7. Expert consensus on prevention and cardiopulmonary resuscitation for cardiac arrest in COVID-19
Wei SONG ; Yanhong OUYANG ; Yuanshui LIU ; Heping XU ; Feng ZHAN ; Wenteng CHEN ; Jun ZHANG ; Shengyang YI ; Jie WEI ; Xiangdong JIAN ; Deren WANG ; Xianjin DU ; Ying CHEN ; Yingqi ZHANG ; Shuming XIANYU ; Qiong NING ; Xiang LI ; Xiaotong HAN ; Yan CAO ; Tao YU ; Wenwei CAI ; Sheng'Ang ZHOU ; Yu CAO ; Xiaobei CHEN ; Shunjiang XU ; Zong'An LIANG ; Duohu WU ; Fen AI ; Zhong WANG ; Qingyi MENG ; Yuhong MI ; Sisen ZHANG ; Rongjia YANG ; Shouchun YAN ; Wenbin HAN ; Yong LIN ; Chuanyun QIAN ; Wenwu ZHANG ; Yan XIONG ; Jun LV ; Baochi LIU ; Xiaojun HE ; Xuelian SUN ; Yufang CAO ; Tian'En ZHOU
Asian Pacific Journal of Tropical Medicine 2021;14(6):241-253
Background: Cardiopulmonary resuscitation (CPR) strategies in COVID-19 patients differ from those in patients suffering from cardiogenic cardiac arrest.

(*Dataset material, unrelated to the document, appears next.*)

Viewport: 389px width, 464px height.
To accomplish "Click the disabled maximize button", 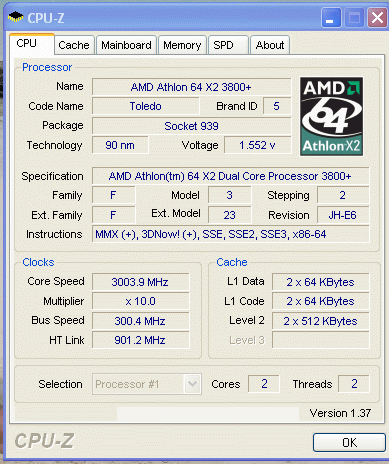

During CPR, both healthcare and non-healthcare workers who provide resuscitation are at risk of infection. The Working Group for Expert Consensus on Prevention and Cardiopulmonary Resuscitation for Cardiac Arrest in COVID-19 has developed this Chinese Expert Consensus to guide clinical practice of CPR in COVID-19 patients. Main recommendations: 1) A medical team should be assigned to evaluate severe and critical COVID-19 for early monitoring of cardiac-arrest warning signs. 2) Psychological counseling and treatment are highly recommended, since sympathetic and vagal abnormalities induced by psychological stress from the COVID-19 pandemic can induce cardiac arrest. 3) Healthcare workers should wear personal protective equipment (PPE). 4) Mouth-to-mouth ventilation should be avoided on patients suspected of having or diagnosed with COVID-19. 5) Hands-only chest compression and mechanical chest compression are recommended. 6) Tracheal-intubation procedures should be optimized and tracheal-intubation strategies should be implemented early. 7) CPR should be provided for 20-30 min. 8) Various factors should be taken into consideration such as the interests of patients and family members, ethics, transmission risks, and laws and regulations governing infectious disease control. Changes in management: The following changes or modifications to CPR strategy in COVID-19 patients are proposed: 1) Healthcare workers should wear PPE. 2) Hands-only chest compression and mechanical chest compression can be implemented to reduce or avoid the spread of viruses by aerosols. 3) Both the benefits to patients and the risk of infection should be considered. 4) Hhealthcare workers should be fully aware of and trained in CPR strategies and procedures specifically for patients with COVID-19.